Exercise inputs ::
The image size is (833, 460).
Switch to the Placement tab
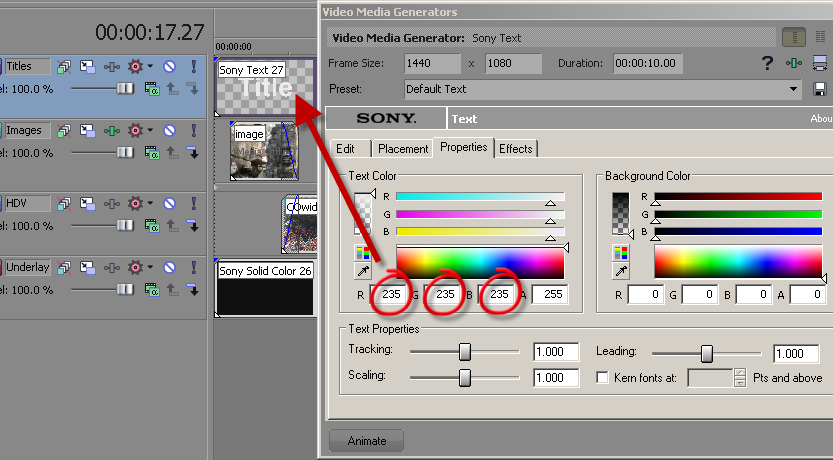click(x=403, y=149)
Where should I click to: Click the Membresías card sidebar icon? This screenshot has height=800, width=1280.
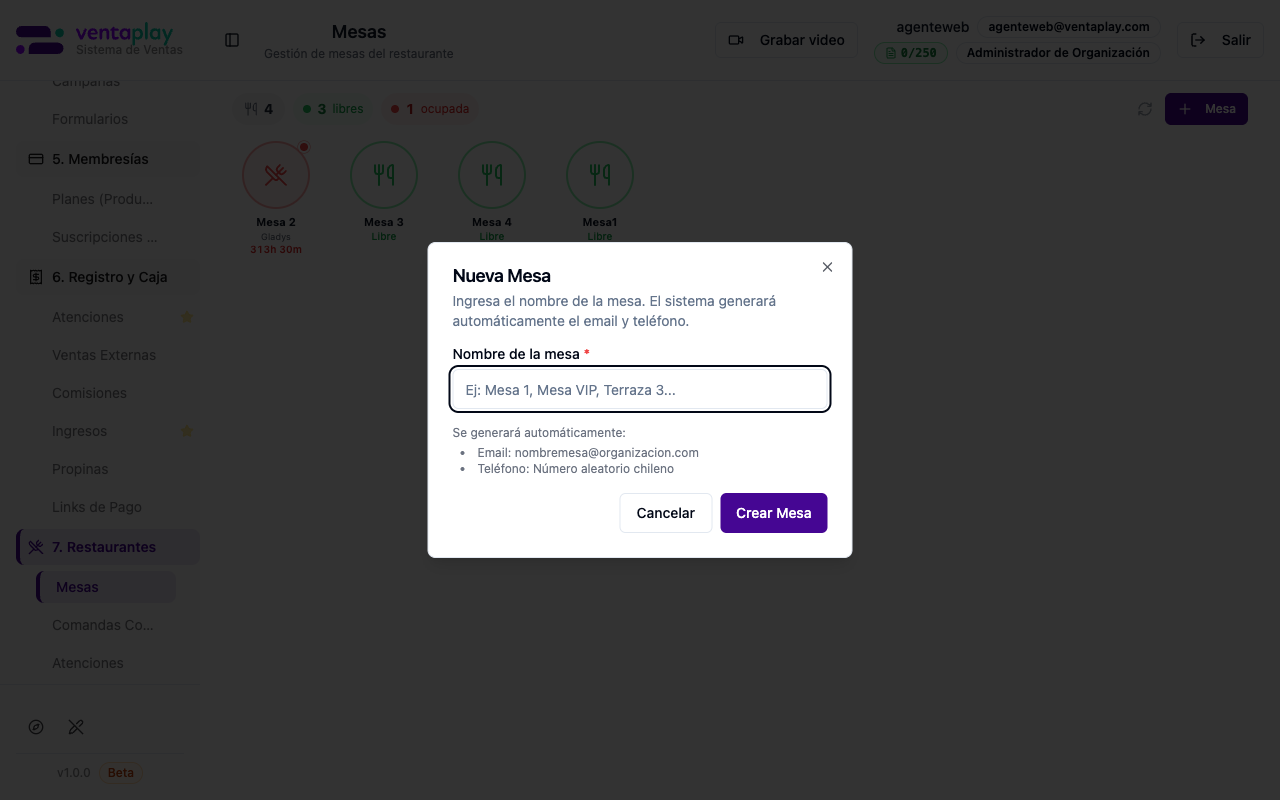pyautogui.click(x=35, y=158)
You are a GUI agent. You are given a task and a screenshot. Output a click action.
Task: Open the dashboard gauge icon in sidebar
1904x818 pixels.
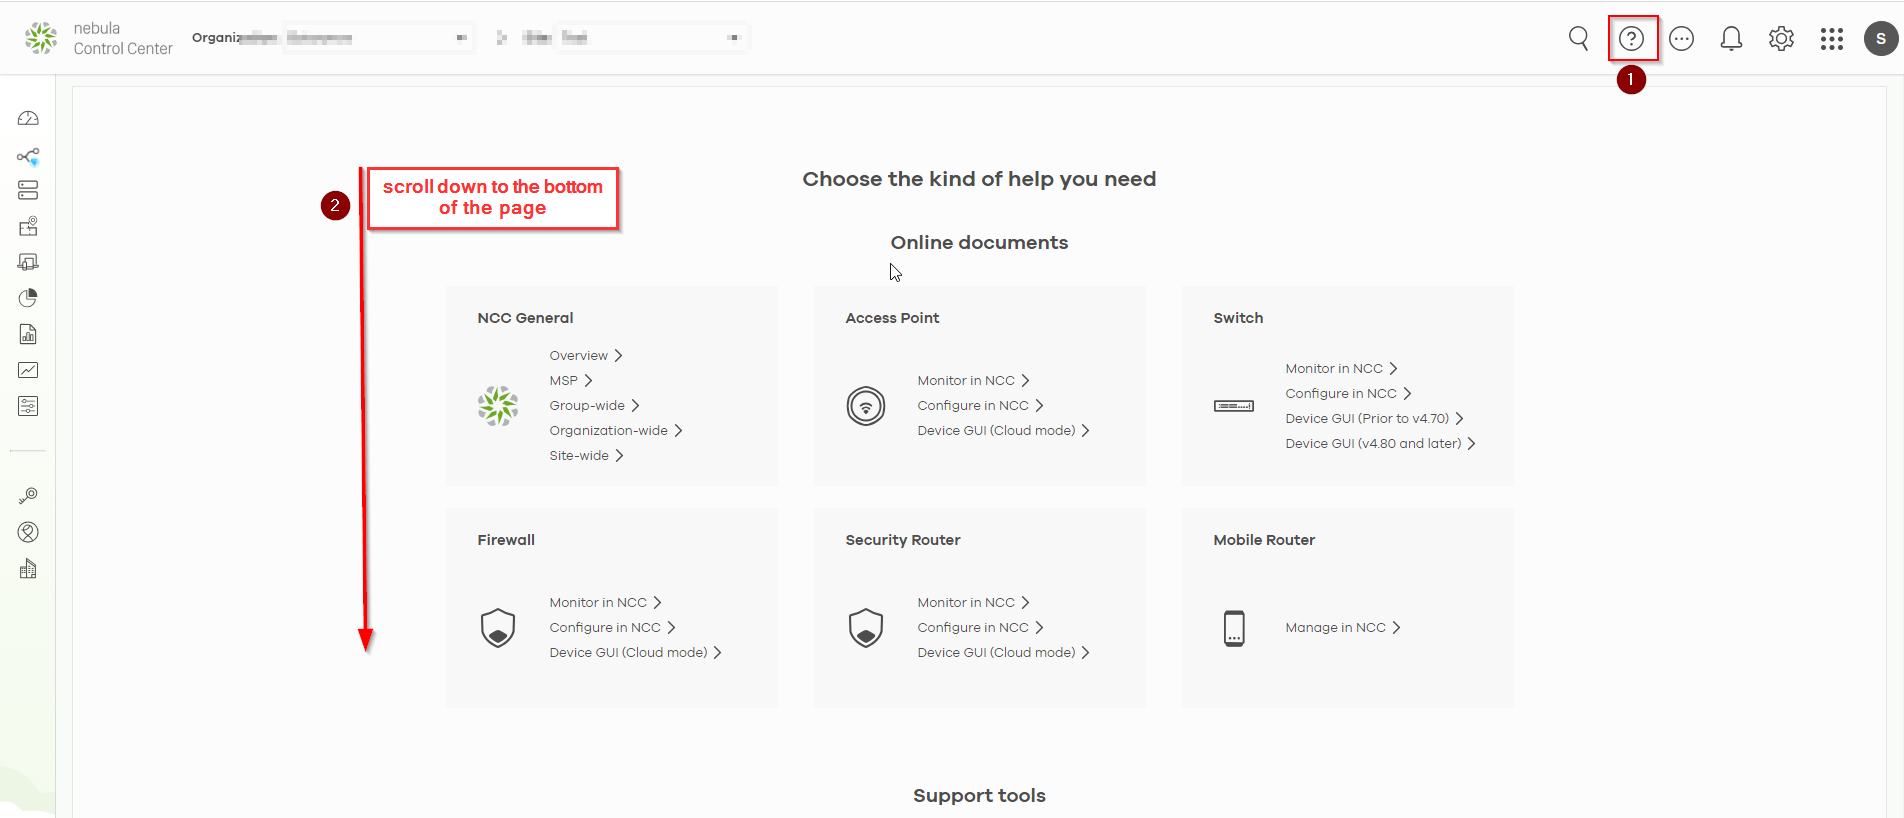point(28,119)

Task objective :: Without including the pictures, reproduce all entries exactly.

Solution to the problem ::
The image size is (833, 460).
Switch to the Placement tab
click(x=403, y=149)
Where should I click to: Click the Membresías card sidebar icon? This screenshot has height=800, width=1280.
pyautogui.click(x=35, y=158)
You are a GUI agent. You are given a task and a screenshot. Output a click action.
Task: Open the dashboard gauge icon in sidebar
1904x818 pixels.
point(28,119)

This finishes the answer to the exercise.